Scientists say breakthrough treatment can turn back clock on ‘biological age’ of heart by a decade
BRISTOL, England– An anti-aging gene common in people who live to be 100 years-old has the ability to rewind the biological age of someone’s heart by 10 years! Researchers in the United Kingdom and Italy say they can turn this genetic mutation in centenarians into a treatment which helps others at risk for heart disease.
A team from the University of Bristol and the MultiMedica Group found that older adults with exceptional longevity often carry the healthy mutant gene BPIFB4. These people regularly live to be 100, live in so-called “blue zones,” and typically maintain good heart health throughout their lives.
Scientists believe BPIFB4 keeps the heart young by protecting it against age-related diseases like heart failure. The new study proved that scientists are capable of transplanting this protection into others who don’t have the gene — improving their cardiovascular health.
Results show administering a single mutant anti-aging gene to middle-aged mice stopped the decay in their heart function. In elderly mice, the gene actually “de-aged” their hearts by the human equivalent of 10 years!
“The heart and blood vessel function is put at stake as we age. However, the rate at which these harmful changes occur is different among people. Smoking, alcohol, and sedentary life make the aging clock faster. Whereas eating well and exercising delay the heart’s aging clock,” says Bristol team leader Professor Paolo Madeddu in a university release.
“In addition, having good genes inherited from parents can help to stay young and healthy. Genes are sequences of letters that encode proteins. By chance, some of these letters can mutate. Most of these mutations are insignificant; in a few cases, however, the mutation can make the gene function worse or better, like for the mutant anti-aging gene we have studied here on human cells and older mice.”
The anti-aging treatment works on human hearts as well
The three-year study also examined how this potential treatment works on humans, using heart cells in a laboratory test tube. Researchers at the MultiMedica Group in Milan administered the gene to these heart cells, which came from elderly adults with a history of severe heart problems. Study authors then compared the cells to those of healthy patients.

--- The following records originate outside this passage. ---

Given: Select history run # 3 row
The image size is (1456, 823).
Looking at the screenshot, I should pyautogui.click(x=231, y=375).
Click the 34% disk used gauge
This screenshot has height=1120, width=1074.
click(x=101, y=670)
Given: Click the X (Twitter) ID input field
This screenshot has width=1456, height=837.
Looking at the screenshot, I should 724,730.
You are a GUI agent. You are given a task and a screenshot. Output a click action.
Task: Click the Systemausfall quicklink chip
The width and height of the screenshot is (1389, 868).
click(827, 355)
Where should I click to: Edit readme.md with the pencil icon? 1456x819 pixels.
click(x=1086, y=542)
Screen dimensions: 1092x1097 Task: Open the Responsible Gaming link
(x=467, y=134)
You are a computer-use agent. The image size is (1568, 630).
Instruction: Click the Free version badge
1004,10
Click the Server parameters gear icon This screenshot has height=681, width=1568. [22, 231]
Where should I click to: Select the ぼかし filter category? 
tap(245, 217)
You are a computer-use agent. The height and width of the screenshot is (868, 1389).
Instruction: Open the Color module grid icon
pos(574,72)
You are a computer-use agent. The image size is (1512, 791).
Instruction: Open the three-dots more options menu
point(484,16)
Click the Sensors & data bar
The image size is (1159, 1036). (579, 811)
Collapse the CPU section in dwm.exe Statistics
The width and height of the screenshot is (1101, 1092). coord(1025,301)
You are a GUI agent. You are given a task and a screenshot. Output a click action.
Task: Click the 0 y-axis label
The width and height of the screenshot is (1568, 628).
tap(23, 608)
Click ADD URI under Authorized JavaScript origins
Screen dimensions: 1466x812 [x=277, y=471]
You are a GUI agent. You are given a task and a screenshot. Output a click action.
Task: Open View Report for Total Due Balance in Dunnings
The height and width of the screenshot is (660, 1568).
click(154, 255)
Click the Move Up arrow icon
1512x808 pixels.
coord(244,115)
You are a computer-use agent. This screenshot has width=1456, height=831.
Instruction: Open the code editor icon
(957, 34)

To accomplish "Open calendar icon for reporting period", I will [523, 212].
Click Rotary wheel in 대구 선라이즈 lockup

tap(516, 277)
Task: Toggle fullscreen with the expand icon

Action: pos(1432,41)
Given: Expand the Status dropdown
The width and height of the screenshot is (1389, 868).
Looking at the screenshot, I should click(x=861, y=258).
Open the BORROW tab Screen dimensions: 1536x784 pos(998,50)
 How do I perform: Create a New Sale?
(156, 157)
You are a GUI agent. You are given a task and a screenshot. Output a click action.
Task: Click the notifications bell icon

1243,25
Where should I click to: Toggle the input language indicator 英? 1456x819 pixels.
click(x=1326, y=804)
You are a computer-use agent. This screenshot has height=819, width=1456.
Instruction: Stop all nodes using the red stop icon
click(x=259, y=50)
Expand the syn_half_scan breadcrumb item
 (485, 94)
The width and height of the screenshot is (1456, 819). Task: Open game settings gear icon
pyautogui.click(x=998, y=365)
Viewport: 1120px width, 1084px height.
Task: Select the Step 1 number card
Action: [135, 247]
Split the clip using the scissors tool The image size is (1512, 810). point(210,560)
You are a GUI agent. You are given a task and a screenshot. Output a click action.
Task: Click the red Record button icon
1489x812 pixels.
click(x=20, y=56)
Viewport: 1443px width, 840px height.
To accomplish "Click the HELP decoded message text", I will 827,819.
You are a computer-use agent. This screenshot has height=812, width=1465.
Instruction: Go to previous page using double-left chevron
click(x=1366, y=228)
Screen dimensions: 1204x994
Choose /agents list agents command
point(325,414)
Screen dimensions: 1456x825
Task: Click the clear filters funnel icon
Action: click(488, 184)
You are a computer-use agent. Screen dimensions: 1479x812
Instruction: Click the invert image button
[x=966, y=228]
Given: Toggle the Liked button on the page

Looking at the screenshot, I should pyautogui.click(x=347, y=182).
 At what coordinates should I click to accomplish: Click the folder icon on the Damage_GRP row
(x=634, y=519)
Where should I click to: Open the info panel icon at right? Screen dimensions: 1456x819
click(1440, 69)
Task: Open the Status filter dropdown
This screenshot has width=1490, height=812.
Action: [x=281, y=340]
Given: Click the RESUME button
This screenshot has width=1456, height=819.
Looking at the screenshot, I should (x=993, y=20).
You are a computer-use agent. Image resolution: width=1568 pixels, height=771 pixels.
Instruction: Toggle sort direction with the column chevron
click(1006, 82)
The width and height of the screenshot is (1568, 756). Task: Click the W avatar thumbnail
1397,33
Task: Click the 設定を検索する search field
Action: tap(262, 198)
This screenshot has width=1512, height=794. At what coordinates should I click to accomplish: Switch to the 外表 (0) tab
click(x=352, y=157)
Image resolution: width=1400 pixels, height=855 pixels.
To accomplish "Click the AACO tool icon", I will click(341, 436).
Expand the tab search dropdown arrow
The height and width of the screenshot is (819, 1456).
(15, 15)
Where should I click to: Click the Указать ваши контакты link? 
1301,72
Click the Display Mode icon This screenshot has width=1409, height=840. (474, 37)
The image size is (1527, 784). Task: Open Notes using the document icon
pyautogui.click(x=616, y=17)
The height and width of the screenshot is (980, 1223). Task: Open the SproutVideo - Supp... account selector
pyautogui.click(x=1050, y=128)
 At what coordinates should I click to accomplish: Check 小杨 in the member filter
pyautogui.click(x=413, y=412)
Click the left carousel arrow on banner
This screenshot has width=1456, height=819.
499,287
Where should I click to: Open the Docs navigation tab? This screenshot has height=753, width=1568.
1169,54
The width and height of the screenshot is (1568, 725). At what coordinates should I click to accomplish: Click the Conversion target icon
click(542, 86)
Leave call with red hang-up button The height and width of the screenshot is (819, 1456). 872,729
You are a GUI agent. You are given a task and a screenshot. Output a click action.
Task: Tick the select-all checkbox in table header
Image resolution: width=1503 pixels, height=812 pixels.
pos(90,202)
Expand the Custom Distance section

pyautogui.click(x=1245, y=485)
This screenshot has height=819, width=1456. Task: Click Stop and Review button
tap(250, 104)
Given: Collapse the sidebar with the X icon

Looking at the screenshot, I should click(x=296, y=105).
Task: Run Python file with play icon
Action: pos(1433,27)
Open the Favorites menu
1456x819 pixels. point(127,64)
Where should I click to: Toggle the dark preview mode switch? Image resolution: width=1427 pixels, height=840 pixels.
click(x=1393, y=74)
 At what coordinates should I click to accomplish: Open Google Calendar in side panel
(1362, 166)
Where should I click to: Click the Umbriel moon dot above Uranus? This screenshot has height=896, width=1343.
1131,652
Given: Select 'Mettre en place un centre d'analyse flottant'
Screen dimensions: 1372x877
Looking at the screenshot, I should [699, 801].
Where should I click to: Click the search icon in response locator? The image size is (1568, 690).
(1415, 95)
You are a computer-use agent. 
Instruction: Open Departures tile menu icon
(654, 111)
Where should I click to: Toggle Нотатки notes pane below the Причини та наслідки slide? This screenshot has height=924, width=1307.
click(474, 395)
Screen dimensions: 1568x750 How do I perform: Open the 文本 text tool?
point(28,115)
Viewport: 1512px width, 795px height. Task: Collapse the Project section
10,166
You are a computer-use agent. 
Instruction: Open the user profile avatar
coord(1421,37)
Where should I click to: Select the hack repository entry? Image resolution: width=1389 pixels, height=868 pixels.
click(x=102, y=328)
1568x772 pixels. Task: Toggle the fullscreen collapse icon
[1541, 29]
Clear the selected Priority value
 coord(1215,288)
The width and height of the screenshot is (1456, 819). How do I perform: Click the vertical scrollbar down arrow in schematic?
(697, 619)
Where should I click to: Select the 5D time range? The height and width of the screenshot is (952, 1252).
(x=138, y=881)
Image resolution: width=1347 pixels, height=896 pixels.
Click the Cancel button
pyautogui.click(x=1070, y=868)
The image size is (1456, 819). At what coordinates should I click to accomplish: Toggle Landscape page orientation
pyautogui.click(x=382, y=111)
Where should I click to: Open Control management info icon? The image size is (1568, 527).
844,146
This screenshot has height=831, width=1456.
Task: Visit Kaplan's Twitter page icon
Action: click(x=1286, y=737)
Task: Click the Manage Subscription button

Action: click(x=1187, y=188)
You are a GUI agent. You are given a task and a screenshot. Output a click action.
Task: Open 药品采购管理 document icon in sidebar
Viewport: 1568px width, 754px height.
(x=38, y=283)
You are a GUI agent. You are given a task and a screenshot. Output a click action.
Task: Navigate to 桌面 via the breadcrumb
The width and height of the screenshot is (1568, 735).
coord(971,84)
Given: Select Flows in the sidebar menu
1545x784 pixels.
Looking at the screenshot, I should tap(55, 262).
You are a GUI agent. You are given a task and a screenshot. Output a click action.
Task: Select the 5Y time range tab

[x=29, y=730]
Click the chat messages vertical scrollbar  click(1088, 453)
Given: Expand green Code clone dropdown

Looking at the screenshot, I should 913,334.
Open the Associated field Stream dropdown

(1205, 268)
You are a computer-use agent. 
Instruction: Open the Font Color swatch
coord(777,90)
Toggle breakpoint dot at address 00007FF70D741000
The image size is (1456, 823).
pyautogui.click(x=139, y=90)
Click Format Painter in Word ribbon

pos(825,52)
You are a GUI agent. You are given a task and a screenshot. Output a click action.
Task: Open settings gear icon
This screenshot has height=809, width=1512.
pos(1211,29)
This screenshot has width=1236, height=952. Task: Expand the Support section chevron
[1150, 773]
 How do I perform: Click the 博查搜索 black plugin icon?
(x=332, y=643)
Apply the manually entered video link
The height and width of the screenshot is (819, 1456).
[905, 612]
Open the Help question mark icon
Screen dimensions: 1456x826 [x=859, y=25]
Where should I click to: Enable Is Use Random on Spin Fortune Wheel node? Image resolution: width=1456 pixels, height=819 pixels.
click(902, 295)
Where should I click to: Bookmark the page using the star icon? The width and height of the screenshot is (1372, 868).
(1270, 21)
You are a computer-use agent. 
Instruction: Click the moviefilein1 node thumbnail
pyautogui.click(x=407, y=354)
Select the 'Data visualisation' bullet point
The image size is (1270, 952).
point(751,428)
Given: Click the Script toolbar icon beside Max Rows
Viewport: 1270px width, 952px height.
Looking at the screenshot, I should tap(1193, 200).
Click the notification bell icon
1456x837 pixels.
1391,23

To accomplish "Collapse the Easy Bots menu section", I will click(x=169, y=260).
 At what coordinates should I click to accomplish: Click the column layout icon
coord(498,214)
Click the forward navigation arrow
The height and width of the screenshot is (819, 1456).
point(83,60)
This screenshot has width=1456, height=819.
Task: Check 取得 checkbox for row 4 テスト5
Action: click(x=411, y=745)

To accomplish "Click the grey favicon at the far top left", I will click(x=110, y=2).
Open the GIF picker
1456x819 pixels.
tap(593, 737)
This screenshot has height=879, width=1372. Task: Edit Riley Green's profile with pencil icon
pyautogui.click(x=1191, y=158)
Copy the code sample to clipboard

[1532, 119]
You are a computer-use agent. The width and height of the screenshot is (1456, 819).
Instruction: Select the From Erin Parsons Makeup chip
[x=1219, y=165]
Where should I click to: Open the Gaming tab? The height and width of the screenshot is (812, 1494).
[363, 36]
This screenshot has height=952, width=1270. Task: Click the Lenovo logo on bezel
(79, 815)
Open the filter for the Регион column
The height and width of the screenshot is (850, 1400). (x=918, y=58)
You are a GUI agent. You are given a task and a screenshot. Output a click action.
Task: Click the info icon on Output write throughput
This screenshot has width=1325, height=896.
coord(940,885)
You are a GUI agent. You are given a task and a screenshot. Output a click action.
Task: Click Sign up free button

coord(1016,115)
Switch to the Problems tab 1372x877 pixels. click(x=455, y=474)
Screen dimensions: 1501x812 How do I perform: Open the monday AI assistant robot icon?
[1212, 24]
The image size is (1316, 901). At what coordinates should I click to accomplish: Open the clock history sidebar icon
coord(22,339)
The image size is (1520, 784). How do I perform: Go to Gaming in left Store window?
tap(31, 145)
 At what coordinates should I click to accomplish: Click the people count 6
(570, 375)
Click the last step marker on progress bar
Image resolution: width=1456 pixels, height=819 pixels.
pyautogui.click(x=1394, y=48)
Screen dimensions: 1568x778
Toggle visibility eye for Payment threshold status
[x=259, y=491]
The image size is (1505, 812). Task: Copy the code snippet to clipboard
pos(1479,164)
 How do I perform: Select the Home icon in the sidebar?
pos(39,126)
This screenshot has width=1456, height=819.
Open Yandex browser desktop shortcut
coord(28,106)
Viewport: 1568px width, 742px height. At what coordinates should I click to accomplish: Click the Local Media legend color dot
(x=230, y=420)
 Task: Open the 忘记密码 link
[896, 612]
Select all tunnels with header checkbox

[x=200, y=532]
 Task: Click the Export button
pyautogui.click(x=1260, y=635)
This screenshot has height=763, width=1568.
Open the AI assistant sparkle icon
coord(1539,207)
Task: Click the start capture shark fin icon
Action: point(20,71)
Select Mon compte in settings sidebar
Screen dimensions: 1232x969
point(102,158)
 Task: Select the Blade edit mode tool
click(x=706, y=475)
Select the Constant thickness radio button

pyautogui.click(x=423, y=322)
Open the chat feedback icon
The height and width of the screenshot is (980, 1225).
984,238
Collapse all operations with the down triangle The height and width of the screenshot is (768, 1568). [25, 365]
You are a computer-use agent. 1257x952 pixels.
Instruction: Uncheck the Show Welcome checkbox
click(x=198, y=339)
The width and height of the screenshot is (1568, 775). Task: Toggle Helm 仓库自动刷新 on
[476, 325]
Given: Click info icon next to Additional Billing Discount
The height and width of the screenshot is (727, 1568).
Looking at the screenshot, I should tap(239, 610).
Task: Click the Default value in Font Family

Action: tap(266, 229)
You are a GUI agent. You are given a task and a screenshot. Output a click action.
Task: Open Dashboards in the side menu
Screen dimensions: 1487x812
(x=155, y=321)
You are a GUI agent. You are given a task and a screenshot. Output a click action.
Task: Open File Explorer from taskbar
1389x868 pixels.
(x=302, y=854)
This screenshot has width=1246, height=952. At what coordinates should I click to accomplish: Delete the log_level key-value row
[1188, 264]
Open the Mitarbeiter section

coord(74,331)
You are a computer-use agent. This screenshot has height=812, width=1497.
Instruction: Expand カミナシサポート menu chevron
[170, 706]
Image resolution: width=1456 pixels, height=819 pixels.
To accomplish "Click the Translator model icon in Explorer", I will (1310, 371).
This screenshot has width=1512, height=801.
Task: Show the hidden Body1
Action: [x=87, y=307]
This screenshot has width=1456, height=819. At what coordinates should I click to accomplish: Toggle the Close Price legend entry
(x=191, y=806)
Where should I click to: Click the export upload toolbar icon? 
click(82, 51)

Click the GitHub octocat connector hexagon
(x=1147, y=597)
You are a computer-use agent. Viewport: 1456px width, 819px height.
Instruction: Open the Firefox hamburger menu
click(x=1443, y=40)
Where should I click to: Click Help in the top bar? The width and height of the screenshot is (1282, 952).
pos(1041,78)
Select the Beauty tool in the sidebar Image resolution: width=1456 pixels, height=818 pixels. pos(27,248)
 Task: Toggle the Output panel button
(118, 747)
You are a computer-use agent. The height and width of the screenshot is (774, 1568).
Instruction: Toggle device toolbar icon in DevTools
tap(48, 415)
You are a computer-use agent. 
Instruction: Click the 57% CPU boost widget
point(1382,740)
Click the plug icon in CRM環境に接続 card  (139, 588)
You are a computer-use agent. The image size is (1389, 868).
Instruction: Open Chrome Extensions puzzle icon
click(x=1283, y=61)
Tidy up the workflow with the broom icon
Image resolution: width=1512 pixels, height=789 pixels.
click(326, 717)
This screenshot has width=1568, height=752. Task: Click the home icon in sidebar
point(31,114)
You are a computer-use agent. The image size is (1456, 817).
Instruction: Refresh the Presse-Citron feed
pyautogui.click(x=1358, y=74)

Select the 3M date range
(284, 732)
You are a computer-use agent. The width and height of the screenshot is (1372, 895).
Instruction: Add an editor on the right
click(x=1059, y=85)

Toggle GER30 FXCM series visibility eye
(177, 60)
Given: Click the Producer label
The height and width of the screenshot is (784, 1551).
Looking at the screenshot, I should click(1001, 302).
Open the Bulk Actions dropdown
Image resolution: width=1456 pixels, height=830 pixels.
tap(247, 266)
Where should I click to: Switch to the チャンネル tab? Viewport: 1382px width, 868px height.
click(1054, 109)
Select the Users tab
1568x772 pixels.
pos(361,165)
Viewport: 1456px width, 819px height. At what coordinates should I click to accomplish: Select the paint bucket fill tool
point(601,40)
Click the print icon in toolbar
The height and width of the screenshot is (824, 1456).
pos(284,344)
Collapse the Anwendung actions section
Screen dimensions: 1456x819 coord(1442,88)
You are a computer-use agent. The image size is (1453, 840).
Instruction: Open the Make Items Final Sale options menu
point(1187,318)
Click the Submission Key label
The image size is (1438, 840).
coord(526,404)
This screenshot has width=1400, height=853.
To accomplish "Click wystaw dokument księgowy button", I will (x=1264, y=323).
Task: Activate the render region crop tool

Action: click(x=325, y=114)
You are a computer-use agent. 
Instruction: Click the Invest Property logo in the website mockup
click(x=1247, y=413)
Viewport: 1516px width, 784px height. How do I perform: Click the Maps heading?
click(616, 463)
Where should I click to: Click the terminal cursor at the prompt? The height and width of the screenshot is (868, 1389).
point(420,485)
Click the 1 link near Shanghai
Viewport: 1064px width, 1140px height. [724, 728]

“The cells of the elderly patients, in particular those that support the construction of new blood vessels, called ‘pericytes’, were found to be less performing and more aged. By adding the longevity gene/protein to the test tube, we observed a process of cardiac rejuvenation: the cardiac cells of elderly heart failure patients have resumed functioning properly, proving to be more efficient in building new blood vessels,” reports study first author and MultiMedica Group researcher Monica Cattaneo.
Gene carriers pass this protection to their children
The study notes that the children of centenarians also carry BPIFB4, meaning they’re likely to enjoy a long and healthy life as well. Researchers say their study is the first to prove that this protection is transferrable to someone who does not carry the longevity gene.
The team adds that there may be other gene mutations which provide the same or even greater protection against aging which scientists haven’t found yet. For now, the team believes this discovery can lead to a new wave of treatments which extend lifespans.
“Our findings confirm the healthy mutant gene can reverse the decline of heart performance in older people. We are now interested in determining if giving the protein instead of the gene can also work. Gene therapy is widely used to treat diseases caused by bad genes. However, a treatment based on a protein is safer and more viable than gene therapy,” Prof. Madeddu says.
The findings are published in the journal Cardiovascular Research.